- [Work to complete]:
Would you please set down the lines of the data from the one containing "Viewport: 2532px width, 1225px height." to the final line, exactly and only those?

- [Data under study]:
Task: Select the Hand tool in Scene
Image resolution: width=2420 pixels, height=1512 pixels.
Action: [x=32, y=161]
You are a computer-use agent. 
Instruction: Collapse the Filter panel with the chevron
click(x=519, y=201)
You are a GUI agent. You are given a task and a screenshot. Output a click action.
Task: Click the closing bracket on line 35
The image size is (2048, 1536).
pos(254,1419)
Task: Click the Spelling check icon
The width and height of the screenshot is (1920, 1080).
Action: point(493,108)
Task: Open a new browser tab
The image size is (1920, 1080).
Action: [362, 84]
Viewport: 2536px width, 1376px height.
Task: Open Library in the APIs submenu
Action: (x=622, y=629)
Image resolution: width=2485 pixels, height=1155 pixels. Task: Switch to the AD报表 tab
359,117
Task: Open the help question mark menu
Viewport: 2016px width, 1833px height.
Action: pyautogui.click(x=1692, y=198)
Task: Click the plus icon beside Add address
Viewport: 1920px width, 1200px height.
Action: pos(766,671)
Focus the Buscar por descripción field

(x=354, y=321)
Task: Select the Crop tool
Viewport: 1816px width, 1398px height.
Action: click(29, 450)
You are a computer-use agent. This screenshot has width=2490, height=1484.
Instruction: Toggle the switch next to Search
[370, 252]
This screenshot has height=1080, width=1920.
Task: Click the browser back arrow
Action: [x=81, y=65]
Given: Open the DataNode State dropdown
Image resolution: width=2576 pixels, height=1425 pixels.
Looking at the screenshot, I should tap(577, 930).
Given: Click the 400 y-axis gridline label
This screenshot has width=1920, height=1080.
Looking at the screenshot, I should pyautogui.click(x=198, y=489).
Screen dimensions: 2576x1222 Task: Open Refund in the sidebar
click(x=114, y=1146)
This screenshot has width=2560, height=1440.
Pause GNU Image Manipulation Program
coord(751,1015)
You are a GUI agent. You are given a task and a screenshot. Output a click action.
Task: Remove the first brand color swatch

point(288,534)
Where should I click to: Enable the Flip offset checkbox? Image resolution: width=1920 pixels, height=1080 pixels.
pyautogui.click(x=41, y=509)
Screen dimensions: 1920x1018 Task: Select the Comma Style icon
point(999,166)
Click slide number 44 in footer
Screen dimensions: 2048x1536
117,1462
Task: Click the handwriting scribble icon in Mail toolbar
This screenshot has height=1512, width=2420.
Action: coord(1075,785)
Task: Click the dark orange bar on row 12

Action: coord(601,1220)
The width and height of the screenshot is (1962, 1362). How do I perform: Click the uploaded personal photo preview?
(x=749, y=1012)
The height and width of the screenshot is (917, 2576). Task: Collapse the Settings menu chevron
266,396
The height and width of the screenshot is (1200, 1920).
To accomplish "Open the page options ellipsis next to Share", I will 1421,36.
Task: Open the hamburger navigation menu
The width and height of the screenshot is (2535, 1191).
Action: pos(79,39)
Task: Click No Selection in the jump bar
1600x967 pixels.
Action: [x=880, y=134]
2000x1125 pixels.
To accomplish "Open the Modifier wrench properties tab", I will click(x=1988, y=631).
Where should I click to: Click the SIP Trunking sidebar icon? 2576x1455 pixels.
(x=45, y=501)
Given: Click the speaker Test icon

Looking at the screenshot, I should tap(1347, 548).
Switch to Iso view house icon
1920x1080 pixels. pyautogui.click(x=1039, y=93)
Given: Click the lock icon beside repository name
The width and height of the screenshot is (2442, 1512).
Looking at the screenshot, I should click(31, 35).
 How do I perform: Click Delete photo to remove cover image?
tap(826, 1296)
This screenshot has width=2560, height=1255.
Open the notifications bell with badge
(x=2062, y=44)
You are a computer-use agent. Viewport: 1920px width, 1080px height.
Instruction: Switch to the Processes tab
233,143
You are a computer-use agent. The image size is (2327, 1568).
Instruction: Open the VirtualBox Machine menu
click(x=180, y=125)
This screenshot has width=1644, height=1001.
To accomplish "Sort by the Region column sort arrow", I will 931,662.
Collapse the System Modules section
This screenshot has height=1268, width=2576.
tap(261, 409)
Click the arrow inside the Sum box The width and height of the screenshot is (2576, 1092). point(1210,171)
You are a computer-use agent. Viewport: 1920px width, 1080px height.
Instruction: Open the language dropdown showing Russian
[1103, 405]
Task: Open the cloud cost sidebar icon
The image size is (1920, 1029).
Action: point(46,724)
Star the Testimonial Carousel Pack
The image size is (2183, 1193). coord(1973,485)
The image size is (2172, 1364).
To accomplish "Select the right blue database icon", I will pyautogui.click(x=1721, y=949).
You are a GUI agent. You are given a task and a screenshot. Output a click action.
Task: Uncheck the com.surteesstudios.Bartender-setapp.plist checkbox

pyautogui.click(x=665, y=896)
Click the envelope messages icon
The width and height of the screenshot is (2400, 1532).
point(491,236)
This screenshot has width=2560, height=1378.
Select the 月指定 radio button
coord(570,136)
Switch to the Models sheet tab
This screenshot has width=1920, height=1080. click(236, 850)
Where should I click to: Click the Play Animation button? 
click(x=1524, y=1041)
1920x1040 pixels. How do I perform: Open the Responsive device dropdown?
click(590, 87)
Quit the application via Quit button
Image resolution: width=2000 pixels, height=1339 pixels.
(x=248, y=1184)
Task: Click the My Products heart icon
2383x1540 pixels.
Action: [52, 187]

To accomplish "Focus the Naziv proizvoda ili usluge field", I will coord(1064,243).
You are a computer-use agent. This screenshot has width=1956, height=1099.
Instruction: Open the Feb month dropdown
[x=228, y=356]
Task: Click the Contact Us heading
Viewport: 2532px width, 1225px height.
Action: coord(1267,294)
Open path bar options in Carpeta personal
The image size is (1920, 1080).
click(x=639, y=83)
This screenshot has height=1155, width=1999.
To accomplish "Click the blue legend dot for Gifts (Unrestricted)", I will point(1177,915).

- [Output below]:
Viewport: 2532px width, 1225px height.
Action: coord(1267,294)
Open path bar options in Carpeta personal
The image size is (1920, 1080).
click(x=639, y=83)
This screenshot has height=1155, width=1999.
To accomplish "Click the blue legend dot for Gifts (Unrestricted)", I will point(1177,915).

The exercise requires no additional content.